Andrée, souriante, tendit sa main au docteur.

Celui-ci, homme jeune encore et dont la physionomie
intelligente tenait tout ce que la dauphine avait promis pour lui,n’avait
point cessé, depuis son entrée dans la chambre, de considérer la malade
d’abord, puis la localité, puis cette étrange figure de père qui n’annonçait
que la gêne et pas du tout l’inquiétude.

Le savant allait voir, le philosophe avait peut-être déjà
deviné.

Le docteur Louis étudia longtemps le pouls de la jeune
fille, et l’interrogea sur ce qu’elle ressentait.

– Un profond dégoût pour toute nourriture, répondit
Andrée ; des tiraillements subits, des chaleurs qui montent tout à coup à
la tête, des spasmes, des palpitations, des défaillances.

À mesure qu’Andrée parlait, le docteur s’assombrissait de
plus en plus.

Il finit par abandonner la main de la jeune fille et par
détourner les yeux.

– Eh bien, docteur, dit la princesse au médecin,quid ?
comme disent les consultants. L’enfant est-elle menacée, et la condamnez-vous à
mort ?

Le docteur reporta ses yeux sur Andrée, et l’examina une
fois encore en silence.

– Madame, dit-il, la maladie de mademoiselle est des plus
naturelles.

– Et dangereuse ?

– Non, pas ordinairement, répondit le docteur en souriant.

– Ah ! fort bien, dit la princesse en respirant plus
librement ; ne la tourmentez pas trop.

– Oh ! je ne la tourmenterai pas du tout, madame.

– Comment ! vous n’ordonnez aucune prescription ?

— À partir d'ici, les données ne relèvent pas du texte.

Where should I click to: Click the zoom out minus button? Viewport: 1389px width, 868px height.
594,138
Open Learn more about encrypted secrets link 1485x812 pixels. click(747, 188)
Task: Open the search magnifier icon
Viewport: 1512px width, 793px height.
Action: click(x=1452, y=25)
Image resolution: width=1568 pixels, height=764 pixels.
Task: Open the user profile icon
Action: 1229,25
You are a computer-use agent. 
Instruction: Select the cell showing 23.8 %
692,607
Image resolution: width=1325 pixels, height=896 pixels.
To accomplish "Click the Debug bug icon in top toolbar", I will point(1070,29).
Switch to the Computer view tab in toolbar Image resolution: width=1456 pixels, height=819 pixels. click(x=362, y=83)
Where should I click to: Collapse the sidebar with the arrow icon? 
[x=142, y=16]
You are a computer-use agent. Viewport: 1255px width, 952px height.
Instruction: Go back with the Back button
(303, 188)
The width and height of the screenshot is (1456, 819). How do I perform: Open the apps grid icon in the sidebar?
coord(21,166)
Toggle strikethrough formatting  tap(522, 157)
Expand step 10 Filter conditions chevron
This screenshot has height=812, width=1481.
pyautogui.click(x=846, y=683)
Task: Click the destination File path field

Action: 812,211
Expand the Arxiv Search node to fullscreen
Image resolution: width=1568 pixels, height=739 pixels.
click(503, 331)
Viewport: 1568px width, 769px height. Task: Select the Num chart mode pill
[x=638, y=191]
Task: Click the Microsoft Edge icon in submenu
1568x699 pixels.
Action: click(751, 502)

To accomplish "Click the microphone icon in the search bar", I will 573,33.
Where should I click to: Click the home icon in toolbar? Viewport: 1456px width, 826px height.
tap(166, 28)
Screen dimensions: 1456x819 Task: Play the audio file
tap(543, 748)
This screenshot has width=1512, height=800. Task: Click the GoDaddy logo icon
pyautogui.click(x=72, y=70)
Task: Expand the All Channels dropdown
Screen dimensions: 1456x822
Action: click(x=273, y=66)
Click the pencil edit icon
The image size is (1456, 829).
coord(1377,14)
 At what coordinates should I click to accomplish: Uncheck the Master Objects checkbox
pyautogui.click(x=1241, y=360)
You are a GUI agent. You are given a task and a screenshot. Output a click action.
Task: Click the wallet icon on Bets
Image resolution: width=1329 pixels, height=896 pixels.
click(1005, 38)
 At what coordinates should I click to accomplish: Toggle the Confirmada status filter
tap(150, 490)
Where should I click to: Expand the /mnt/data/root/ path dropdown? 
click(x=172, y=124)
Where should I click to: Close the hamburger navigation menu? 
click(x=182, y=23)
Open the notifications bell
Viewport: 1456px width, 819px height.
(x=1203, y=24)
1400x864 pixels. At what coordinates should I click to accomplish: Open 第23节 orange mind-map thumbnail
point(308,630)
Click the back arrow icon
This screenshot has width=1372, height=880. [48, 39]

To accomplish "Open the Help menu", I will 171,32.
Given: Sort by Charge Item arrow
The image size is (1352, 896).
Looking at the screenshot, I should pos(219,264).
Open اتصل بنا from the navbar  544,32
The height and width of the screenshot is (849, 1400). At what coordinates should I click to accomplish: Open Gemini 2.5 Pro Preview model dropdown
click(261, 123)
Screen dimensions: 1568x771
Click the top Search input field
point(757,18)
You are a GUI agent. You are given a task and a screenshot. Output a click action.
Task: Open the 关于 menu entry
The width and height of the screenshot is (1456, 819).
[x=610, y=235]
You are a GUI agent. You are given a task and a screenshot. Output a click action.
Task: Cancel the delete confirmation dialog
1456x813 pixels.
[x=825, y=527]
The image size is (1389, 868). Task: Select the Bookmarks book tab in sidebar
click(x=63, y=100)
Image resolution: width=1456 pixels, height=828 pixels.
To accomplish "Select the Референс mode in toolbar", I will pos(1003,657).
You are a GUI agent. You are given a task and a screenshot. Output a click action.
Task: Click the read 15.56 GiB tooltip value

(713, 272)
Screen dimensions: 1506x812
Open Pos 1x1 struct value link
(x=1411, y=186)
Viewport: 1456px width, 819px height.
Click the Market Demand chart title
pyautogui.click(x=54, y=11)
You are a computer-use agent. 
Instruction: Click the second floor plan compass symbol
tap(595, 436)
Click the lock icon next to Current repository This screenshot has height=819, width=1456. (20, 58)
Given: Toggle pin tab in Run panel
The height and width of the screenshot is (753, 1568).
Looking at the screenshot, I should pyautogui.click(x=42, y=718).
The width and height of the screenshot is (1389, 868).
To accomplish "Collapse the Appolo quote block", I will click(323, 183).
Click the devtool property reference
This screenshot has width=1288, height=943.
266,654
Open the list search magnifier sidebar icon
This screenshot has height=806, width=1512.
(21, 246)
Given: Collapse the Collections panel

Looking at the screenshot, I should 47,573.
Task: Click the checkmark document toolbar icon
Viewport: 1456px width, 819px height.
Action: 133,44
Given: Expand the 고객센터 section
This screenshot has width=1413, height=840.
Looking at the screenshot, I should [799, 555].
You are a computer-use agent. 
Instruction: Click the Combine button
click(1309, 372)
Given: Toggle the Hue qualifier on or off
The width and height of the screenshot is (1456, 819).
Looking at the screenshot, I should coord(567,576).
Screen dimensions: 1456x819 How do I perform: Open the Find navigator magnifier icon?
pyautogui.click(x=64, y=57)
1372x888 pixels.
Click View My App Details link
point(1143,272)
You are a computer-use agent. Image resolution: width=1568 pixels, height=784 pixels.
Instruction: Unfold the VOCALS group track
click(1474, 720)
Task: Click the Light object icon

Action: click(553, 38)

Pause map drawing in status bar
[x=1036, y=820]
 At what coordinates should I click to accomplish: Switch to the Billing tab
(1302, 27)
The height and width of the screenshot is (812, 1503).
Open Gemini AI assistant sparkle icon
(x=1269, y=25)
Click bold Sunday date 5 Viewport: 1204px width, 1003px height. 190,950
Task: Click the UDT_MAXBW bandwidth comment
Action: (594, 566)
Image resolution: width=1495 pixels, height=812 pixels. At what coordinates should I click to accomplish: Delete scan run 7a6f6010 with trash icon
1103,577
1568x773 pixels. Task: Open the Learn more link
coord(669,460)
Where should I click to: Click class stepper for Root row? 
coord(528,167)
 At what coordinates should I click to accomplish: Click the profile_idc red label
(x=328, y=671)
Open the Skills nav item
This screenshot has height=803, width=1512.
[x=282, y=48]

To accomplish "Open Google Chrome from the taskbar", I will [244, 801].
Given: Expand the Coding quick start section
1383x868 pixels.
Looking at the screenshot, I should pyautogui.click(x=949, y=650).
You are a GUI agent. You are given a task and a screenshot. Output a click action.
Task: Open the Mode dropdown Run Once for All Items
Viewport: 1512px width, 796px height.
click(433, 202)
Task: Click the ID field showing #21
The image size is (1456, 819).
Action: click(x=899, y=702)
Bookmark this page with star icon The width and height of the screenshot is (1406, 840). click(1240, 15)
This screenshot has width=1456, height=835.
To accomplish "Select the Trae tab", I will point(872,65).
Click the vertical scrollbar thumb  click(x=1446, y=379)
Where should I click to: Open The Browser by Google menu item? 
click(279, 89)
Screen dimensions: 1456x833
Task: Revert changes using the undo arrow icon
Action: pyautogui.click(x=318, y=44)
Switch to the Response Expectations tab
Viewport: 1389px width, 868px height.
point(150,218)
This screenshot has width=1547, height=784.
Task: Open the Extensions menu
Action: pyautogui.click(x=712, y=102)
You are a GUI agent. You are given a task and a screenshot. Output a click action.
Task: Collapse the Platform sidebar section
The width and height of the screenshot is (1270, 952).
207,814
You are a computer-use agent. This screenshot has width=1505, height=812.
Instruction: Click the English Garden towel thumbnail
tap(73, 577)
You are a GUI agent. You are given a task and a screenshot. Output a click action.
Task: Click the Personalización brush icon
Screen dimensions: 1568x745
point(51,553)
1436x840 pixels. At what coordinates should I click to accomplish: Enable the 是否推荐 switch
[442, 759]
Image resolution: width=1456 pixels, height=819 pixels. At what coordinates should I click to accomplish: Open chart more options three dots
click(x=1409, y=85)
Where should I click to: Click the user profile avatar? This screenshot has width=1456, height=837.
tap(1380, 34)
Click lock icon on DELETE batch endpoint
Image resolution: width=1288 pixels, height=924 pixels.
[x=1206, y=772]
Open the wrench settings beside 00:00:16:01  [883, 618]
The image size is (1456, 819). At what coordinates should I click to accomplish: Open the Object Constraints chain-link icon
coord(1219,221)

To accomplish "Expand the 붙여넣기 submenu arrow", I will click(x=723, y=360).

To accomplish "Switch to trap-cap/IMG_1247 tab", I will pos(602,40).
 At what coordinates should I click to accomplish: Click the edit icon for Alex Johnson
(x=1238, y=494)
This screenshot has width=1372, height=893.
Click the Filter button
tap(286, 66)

– Il n’y a absolument rien à faire à la maladie de
mademoiselle.

– Vrai ?

– Non, madame.

– Rien ?

– Rien.

Et le docteur, comme pour éviter une plus longue
explication, prit congé de la princesse sous prétexte que ses malades le
réclamaient.

– Docteur, docteur, dit la dauphine, si ce que vous dites n’est
pas seulement pour me rassurer, je suis bien plus malade alors que mademoiselle
de Taverney ; apportez-moi donc sans faute, à votre visite de ce soir, les
dragées que vous m’avez promises pour me faire dormir.

– Madame, je les préparerai moi-même en rentrant chez moi.

Et il partit.

La dauphine resta près de sa lectrice.

– Rassurez-vous donc, ma chère Andrée, dit-elle avec un
bienveillant sourire. votre maladie n’offre rien de bien inquiétant, car je
docteur Louis s’en va sans vous rien prescrire.

– Tant mieux, madame, répliqua Andrée ; car alors rien
n’interrompra mon service auprès de Votre Altesse royale, et c’est cette
interruption que je craignais par-dessus toute chose ;cependant, n’en
déplaise au savant docteur, je souffre bien, madame, je vous jure.

– Ce ne doit cependant pas être une grande souffrance qu’un
mal dont rit le médecin. Dormez donc, mon enfant ; je vais vous envoyer
quelqu’un pour vous servir, car je remarque que vous êtes seule.Veuillez
m’accompagner, monsieur de Taverney.

Elle tendit la main à Andrée et partit après l’avoir
consolée, ainsi qu’elle l’avait promis.